U.S. Army Futures Command is the Department of the Army’s newest organization that is now in charge of all efforts to modernize the force. After a thorough review of several American cities, Austin, Texas was selected this summer as Future Command’s home. The city has already become a tech hub that provides numerous companies an opportunity to grow outside of Silicon Valley.
By cultivating relationships with select contributors from industry and academia, the Army is becoming better poised to meet future needs of the force. Several engagements are planned that will spur along tech innovations for the warfighter. These efforts are providing opportunities for academic partners, industry leaders, start-up companies, and garage tinkerers a forum to collaborate on various projects.
As a Carlucci Fellow, I was trusted to represent the Command at several tech events, academic forums, and intelligence coordination briefings throughout the summer:
In Las Vegas, I evaluated the procedures used for a U.S. Special Operations Command rapid prototyping event for emerging technologies as well as attended an Air Force tech expo for several start-up companies.

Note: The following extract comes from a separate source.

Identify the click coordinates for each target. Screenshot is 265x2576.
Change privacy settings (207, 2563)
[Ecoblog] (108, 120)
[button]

At the Brooklyn Navy Yard in New York City, I helped facilitate dialogue between warfighters and several companies that centered on new technologies for operating in dense urban environments.
Through events like these, Army Futures Command will develop a robust network of motivated tech firms that seek to enhance their technologies, while also providing these firms with an initial entry point into defense contracting. These efforts will posture the Army to identify and develop new prototypes and technologies, delivering them to warfighters faster than ever before.